Reproduce the stretch of records from the line containing "Task: Click the green up arrow beside 23.03%" through the line containing "Action: pos(268,74)", both ends included, and leave out any pictures.

● **Listed entries**:
::::::::::

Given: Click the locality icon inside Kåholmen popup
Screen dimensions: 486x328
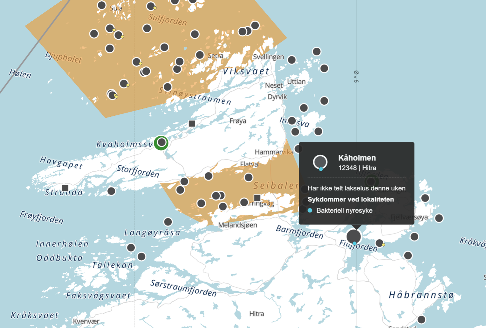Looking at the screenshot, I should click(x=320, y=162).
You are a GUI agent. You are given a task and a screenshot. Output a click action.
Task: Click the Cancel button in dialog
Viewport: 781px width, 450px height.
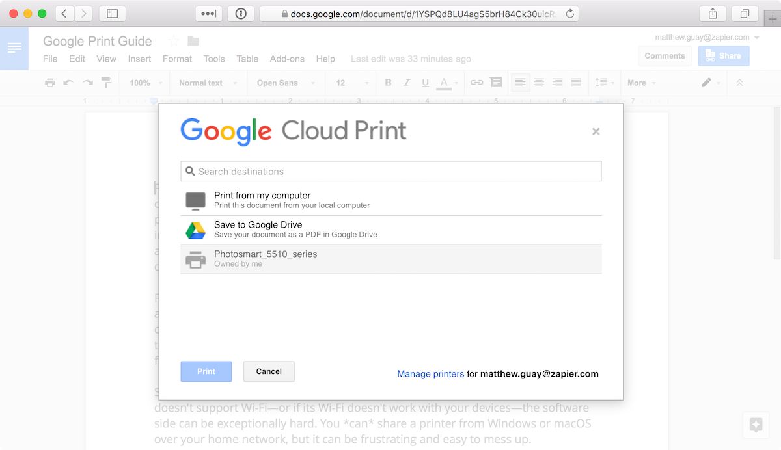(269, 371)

::::::::::

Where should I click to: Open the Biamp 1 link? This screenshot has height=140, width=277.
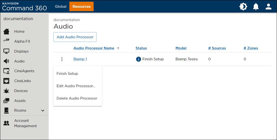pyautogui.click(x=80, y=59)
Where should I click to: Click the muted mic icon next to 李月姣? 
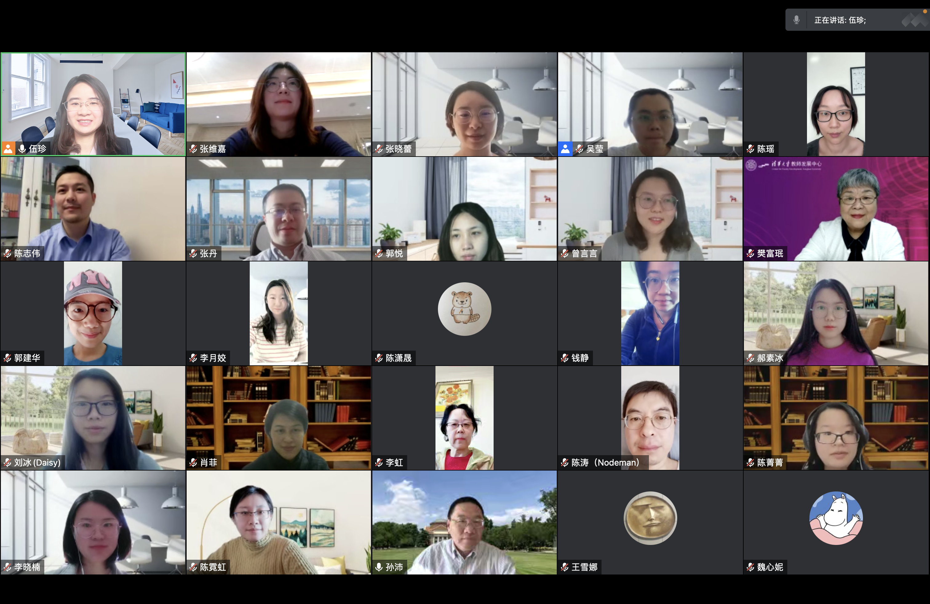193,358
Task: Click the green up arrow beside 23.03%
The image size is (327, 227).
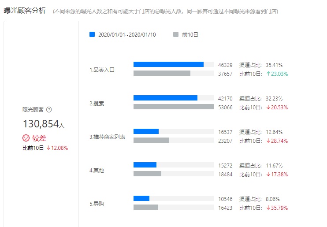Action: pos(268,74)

::::::::::

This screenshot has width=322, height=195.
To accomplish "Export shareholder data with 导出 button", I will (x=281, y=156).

::::::::::

● **Task answer**:
Task: Click the green up arrow beside 23.03%
The image size is (327, 227).
Action: pos(268,74)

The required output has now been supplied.